Van Fons Iuturnae tot triomfboog van Titus
Besproken onderwerpen:
(tempel van) Antoninus en Faustina
Fons Iuturnae
(Basilica van) Maxentius
necropolis
Regia
(tempel van) Romulus
(triomfboog van) Titus
(tempel en Atrium van) Vesta
Rechts langs de oostelijke zijde van de tempel van Castor en Pollux voert de weg zo’n 30 meter verderop naar de Fons Iuturnae (bron van Iuturna, ook wel Lacus Iuturnae, ‘meer van Iuturna’, genoemd). Hier zouden de goden Castor en Pollux hun paarden van het water hebben laten drinken na de slag hij het meer van Regillus (zie beschrijving van de tempel van Castor en Pollux). Het water van de bron heette geneeskrachtig te zijn. Het gebied dat hier onmiddellijk aan de voet van de Palatijn ligt, is pas vanaf 1900 blootgelegd; in de voorafgaande eeuwen lag het onder een meters hoge laag zand en puin.

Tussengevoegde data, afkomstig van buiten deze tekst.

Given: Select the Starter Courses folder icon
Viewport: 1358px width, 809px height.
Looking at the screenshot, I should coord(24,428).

Als je de weg vanaf de triomfboog van Augustus volgt, sta je al gauw voor de tempel van Vesta, een van de zeldzame voorbeelden van een cirkelvormig heiligdom (een zogeheten tholos, Grieks: θόλος). Achter de tempel ligt het Atrium Vestae, (‘hal van Vesta’), beter bekend als het Huis van de Vestaalse Maagden. Dit was een ruim opgezette woning voor de priesteressen van Vesta, de godin van het haardvuur. De traditie wil dat koning Numa Pompilius vier priesteressen voor de eredienst van de godin heeft aangesteld. Later werden dat zes. Zij moesten een gelofte afleggen van dertig jaar trouwe dienst in volledig celibaat. Was een priesteres van Vesta (virgo Vestalis, ‘Vestaalse maagd’) zwanger, stond haar een gruwelijke straf te wachten: zij werd levend begraven. Tijdens de eerste tien jaren leerden zij de riten, tijdens de volgende tien jaren voerden zij die uit, tijdens de laatste tien jaren leidden zij nieuw ingetreden priesteressen op.

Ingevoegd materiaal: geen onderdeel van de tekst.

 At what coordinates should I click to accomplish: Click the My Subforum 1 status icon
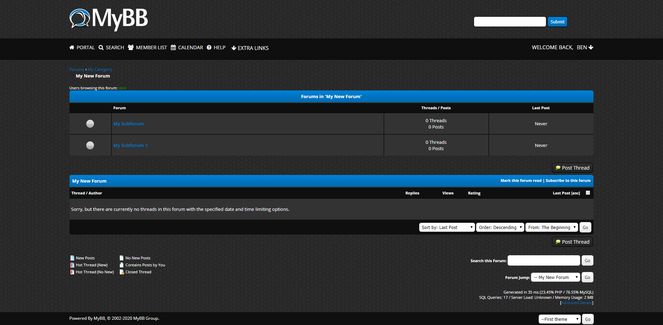90,145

De huidige situatie laat nog duidelijk zien dat het Atrium Vestae bestond uit een binnenhof met tuin en cisterne en omgeven werd door een zuilengang, waarop diverse vertrekken uitkwamen. Er moet ook een tweede verdieping zijn geweest. Langs de wanden staan nog de standbeelden opgesteld van enkele priesteressen. Zoals de tempel er nu bij staat (er stonden ooit twintig zuilen), betreft het een restauratie uit de tijd van keizer Septimius Severus, nadat de tempel in 191 door brand was getroffen. In het binnenste ervan werd vuur eeuwig brandend gehouden. Het doven ervan zagen de Romeinen als een teken van ongeluk en de verantwoordelijke priesteres werd zwaar bestraft. Wat overbleef van de offers, werd in een kuil onderaan de tempel gesmeten en elk jaar op 15 juni in een processie naar de Tiber gebracht om daarin gestort te worden. De allereerste tempel stamt uit de koningstijd en was niet meer dan een hut van twijgen en riet.

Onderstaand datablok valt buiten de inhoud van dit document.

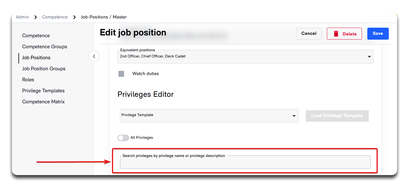Check the Watch duties checkbox
Image resolution: width=409 pixels, height=187 pixels.
coord(121,74)
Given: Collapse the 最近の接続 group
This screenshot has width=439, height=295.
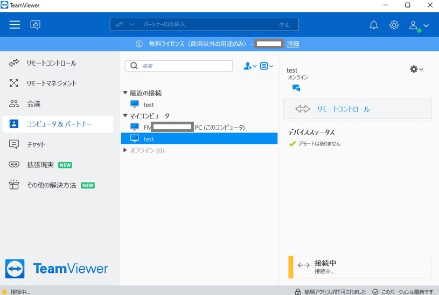Looking at the screenshot, I should point(126,93).
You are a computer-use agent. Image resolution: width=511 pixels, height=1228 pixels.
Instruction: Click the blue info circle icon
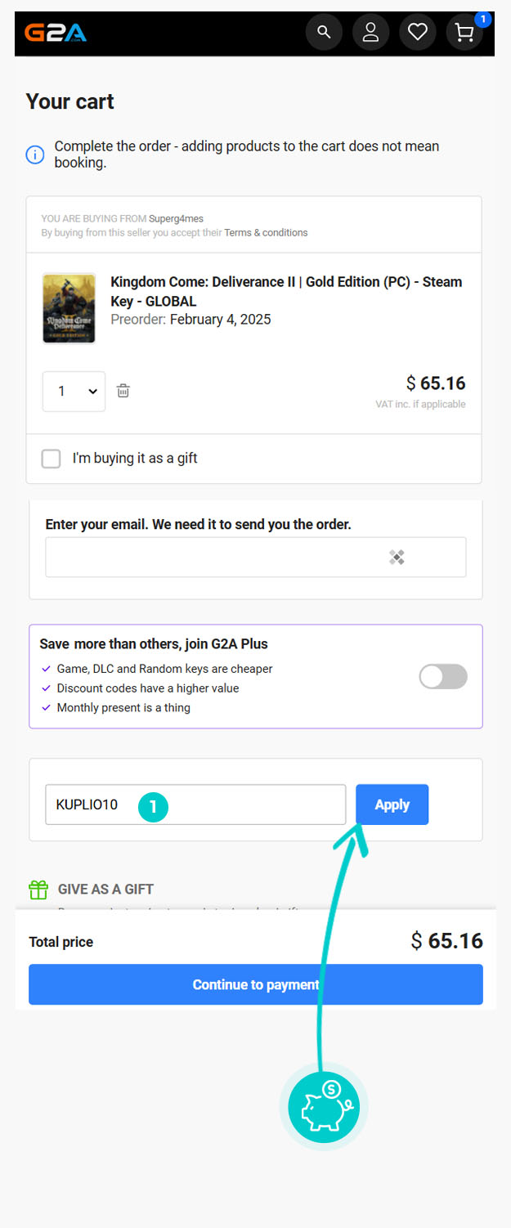tap(35, 154)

Aan de overkant van de weg, waar de twee vertakkingen van de Sacra Via samenkomen, zijn de restanten van de Regia, tijdens de republiek het onderkomen van de Pontifex Maximus (de opperpriester). Volgens andere bronnen zou de Rex Sacrorum (koning van de heilige handelingen) hier geresideerd hebben, de priester die de priesteressen van Vesta onder zijn hoede had. Binnenin had je een kapel, gewijd aan de god Mars. Op zijn altaar werd het bloed gesprenkeld van de Equus October, het paard dat in de maand oktober op het Marsveld aan de god werd geofferd. (Het hoofd van het paard kwam dan in de Regia te hangen). De vreemde, vijfhoekige vorm dankt het gebouw aan het gebrek aan bouwgrond op die plaats. De Regia is in 148 vóór Christus door brand verwoest, maar weer gerestaureerd. Het had de naam een klein (het telde slechts drie vertrekken), maar bijzonder fraai huis te zijn. In de zevende of achtste eeuw is het gebouw omgetoverd in een privé woning, zoals nog zichtbaar is vanaf de Sacra Via, waar een eenvoudige trap te zien is, waarop zuilen van een ander klassiek bouwwerk zijn geplaatst.
Tegenover de Regia (richting noorden) staat nog de façade van de immense tempel van Antoninus en Faustina. Alleen de voorhal en een gedeelte van de zijwanden zijn bewaard gebleven, de achterzijde behoort nu toe aan de kerk San Lorenzo in Miranda. De tempel is opgericht door keizer Antoninus Pius ter nagedachtenis van zijn in het jaar 141 gestorven vrouw Faustina. De inscriptie luidt:
DIVO ANTONINO ET DIVAE FAVSTINAE EX S.C.
“Voor de vergoddelijkte Antoninus en de vergoddelijkte Faustina, op senaatsbesluit.”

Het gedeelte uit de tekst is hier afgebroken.